GRL/docs/TUTORIAL.md at main · lmgame-org/GRL

GRL — Customizing Training (Quick Start & Configuration)

This guide shows how to quickly run training and how to customize everything from basic runtime knobs to fine‑grained agent, environment, and PPO settings.

Quick start

Make sure dependencies are installed and you can access your target model (e.g., Qwen/Qwen2.5-0.5B-Instruct).
From the project root, run the training script: ./quick_train_qwen_halfb.sh.

That’s it for the first run. Next, tailor the run by editing a few variables directly inside the script.

Basic knobs (edit inside `quick_train_qwen_halfb.sh`)
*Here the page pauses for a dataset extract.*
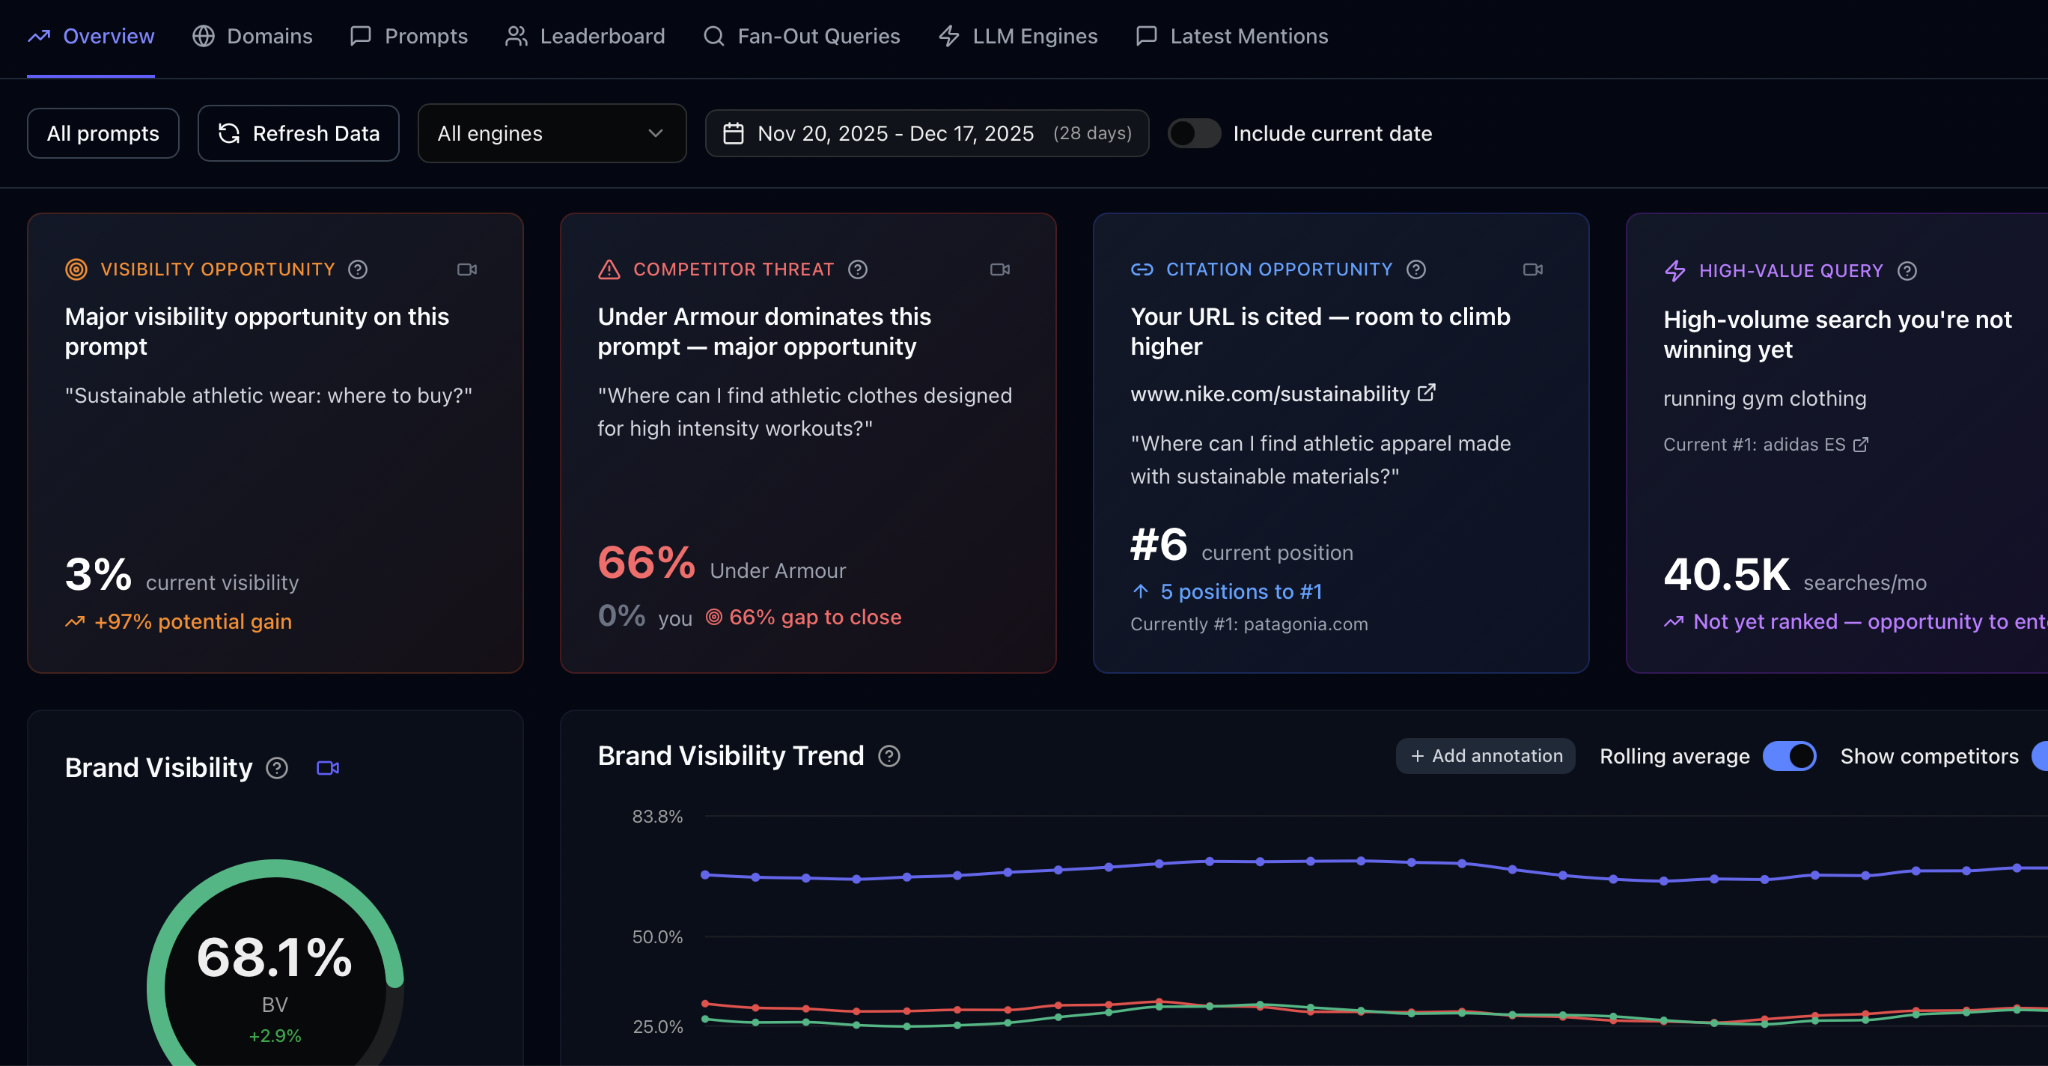Open the adidas ES external link icon
The image size is (2048, 1066).
[1862, 445]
Open quick_train_qwen_halfb.sh and adjust the variables at the top of the file. These are the most commonly tuned parameters:

CUDA_VISIBLE_DEVICES: Which GPUs to use (e.g., "0", "0,1").
AGENT_GROUP_NUM: Number of training groups. Groups run in parallel and each group shares a single random seed.
AGENT_GROUP_SIZE: Number of agents per group. Total training instances per rollout step = AGENT_GROUP_NUM × AGENT_GROUP_SIZE.
TRAINING_TASKS: Comma‑separated list of task names defined in configs/agents.yaml.
VALIDATION_TASKS: Comma‑separated list of validation task names (must match the lengths of validation group lists below).
VALIDATION_AGENT_GROUP_NUM: Comma‑separated per‑validation‑task group counts.
VALIDATION_AGENT_GROUP_SIZE: Comma‑separated per‑validation‑task group sizes.
N_GPUS_PER_NODE: Number of GPUs per node used by the trainer.
MODEL_PATH: Model identifier or local path (e.g., Qwen/Qwen2.5-0.5B-Instruct).
Optional labels: PROJECT_NAME, EXPERIMENT_NAME.
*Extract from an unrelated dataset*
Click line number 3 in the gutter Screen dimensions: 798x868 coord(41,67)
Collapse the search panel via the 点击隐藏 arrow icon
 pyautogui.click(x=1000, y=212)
Examples (edit values directly inside the script):

Train with 8×16: set AGENT_GROUP_NUM=8, AGENT_GROUP_SIZE=16.
Validate with 64×1: set VALIDATION_AGENT_GROUP_NUM="64", VALIDATION_AGENT_GROUP_SIZE="1".
Multiple validation tasks: e.g., VALIDATION_TASKS="simpleSokobanAgent,largeSokobanAgent", then set VALIDATION_AGENT_GROUP_NUM="64,64" and VALIDATION_AGENT_GROUP_SIZE="1,1" (same length and order as tasks).
Switch model: set MODEL_PATH="Qwen/Qwen2.5-0.5B-Instruct" (or any compatible model you have access to).
Choose GPUs: set CUDA_VISIBLE_DEVICES="0,1" (ensure N_GPUS_PER_NODE is consistent with how many GPUs you intend to use).

Notes:

Random seeds: the same group shares the same seed; different groups get different seeds.
Validation group arrays must align with VALIDATION_TASKS one‑to‑one.

High‑freedom task design in `configs/agents.yaml`

Tasks are defined by a pair of sections:

agent_config: Defines the task lifecycle and agent behavior (system/prompt, turn limits, formatting, action separators, etc.).
env_config: Defines environment hyperparameters (difficulty, sizes, time limits, vocab lookups, dataset paths, render mode, etc.).

Create your own task by adding a new entry keyed by a unique name. Example (trimmed):

mySokobanTiny:
  agent_type: "sokobanAgent"
  agent_config:
    system_prompt: "You are a helpful AI assistant that solves Sokoban puzzles step by step."
    prompt: "You are solving the Sokoban puzzle... <answer>Right || Up</answer>"
    enable_think: true
    max_turns: 6
    max_actions_per_turn: 5
    max_actions_all_turns: 10
    action_separator: "||"

  env_config:
    dim_room: [6, 6]
    num_boxes: 1
    max_steps: 100
    render_mode: "text"

Then reference mySokobanTiny inside TRAINING_TASKS or VALIDATION_TASKS in your script. You can mix different agents (e.g., sokobanAgent, tetrisAgent, blocksworldAgent, gsm8kAgent, webshopAgent, birdAgent) and provide distinct env_config for each.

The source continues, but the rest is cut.